Work item:
When you reach the line in the data below that contains "How do I perform: Toggle", please start repeating lines exactly, and stop after the line that contains "Task: Open the Công cụ menu", repeating nothing else.

Exercise data:
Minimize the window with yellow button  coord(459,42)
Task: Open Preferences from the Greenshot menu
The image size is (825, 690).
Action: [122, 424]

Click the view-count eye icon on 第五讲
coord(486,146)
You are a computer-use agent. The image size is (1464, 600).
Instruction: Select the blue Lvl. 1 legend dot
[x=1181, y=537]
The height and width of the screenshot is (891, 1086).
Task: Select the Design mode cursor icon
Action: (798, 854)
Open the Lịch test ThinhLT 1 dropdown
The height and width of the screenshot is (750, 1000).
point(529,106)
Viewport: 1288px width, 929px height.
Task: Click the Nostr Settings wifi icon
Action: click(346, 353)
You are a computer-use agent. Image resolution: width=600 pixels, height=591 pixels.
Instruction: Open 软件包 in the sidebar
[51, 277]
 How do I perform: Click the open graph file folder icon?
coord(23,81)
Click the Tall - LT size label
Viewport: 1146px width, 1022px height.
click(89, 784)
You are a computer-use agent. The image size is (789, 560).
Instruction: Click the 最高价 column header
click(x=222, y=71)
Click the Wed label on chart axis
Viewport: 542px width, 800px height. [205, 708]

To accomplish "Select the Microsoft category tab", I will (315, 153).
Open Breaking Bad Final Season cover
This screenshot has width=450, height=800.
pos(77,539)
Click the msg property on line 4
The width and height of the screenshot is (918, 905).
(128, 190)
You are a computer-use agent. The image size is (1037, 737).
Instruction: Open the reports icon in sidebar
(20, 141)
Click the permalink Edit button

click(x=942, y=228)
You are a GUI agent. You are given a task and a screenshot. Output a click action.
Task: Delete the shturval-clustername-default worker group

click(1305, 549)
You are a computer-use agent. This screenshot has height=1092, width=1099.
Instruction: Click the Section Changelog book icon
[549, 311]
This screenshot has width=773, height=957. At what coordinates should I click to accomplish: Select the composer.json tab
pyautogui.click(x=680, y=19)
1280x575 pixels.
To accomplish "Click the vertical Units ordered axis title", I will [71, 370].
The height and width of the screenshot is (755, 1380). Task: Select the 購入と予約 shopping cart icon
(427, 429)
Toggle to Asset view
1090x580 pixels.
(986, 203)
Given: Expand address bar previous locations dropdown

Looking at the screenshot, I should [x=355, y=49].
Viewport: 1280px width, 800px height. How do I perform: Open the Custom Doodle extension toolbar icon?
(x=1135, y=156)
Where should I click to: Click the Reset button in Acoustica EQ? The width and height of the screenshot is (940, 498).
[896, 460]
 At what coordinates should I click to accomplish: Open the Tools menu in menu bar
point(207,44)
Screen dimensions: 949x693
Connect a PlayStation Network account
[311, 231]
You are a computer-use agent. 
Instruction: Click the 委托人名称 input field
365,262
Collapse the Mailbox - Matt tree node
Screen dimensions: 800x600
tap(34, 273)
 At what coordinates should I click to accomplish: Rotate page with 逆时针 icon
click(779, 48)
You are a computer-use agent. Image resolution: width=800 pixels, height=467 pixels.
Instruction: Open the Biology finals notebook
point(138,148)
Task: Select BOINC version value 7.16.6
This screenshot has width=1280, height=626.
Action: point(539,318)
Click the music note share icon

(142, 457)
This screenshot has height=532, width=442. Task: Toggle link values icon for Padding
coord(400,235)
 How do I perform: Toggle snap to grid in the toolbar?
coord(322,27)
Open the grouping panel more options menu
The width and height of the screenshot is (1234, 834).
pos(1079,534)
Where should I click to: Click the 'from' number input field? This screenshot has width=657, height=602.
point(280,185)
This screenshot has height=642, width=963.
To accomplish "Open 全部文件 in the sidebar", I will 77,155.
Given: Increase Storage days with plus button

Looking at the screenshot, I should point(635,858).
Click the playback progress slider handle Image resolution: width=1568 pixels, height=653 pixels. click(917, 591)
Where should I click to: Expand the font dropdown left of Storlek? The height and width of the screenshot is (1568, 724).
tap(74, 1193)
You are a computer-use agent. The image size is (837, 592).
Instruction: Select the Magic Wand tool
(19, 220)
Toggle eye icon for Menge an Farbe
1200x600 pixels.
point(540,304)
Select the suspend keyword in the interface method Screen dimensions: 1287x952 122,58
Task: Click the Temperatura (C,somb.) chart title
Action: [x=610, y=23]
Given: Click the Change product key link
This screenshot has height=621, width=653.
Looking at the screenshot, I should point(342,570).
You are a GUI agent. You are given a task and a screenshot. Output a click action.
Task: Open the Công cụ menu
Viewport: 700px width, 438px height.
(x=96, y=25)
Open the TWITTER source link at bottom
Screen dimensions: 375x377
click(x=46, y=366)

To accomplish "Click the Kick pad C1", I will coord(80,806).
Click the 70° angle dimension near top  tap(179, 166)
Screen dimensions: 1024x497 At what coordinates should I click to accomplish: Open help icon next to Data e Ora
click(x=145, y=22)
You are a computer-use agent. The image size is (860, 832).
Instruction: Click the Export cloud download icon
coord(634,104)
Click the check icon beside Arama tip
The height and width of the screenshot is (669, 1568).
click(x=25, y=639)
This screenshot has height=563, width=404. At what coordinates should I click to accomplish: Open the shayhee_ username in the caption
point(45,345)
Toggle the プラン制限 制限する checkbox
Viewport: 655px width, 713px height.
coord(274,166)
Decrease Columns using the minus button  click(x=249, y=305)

Answer to the exercise:
 How do I perform: Toggle snap to grid in the toolbar?
coord(322,27)
Open the grouping panel more options menu
The width and height of the screenshot is (1234, 834).
pos(1079,534)
Where should I click to: Click the 'from' number input field? This screenshot has width=657, height=602.
point(280,185)
This screenshot has height=642, width=963.
To accomplish "Open 全部文件 in the sidebar", I will 77,155.
Given: Increase Storage days with plus button

Looking at the screenshot, I should point(635,858).
Click the playback progress slider handle Image resolution: width=1568 pixels, height=653 pixels. click(917, 591)
Where should I click to: Expand the font dropdown left of Storlek? The height and width of the screenshot is (1568, 724).
tap(74, 1193)
You are a computer-use agent. The image size is (837, 592).
Instruction: Select the Magic Wand tool
(19, 220)
Toggle eye icon for Menge an Farbe
1200x600 pixels.
point(540,304)
Select the suspend keyword in the interface method Screen dimensions: 1287x952 122,58
Task: Click the Temperatura (C,somb.) chart title
Action: [x=610, y=23]
Given: Click the Change product key link
This screenshot has height=621, width=653.
Looking at the screenshot, I should point(342,570).
You are a GUI agent. You are given a task and a screenshot. Output a click action.
Task: Open the Công cụ menu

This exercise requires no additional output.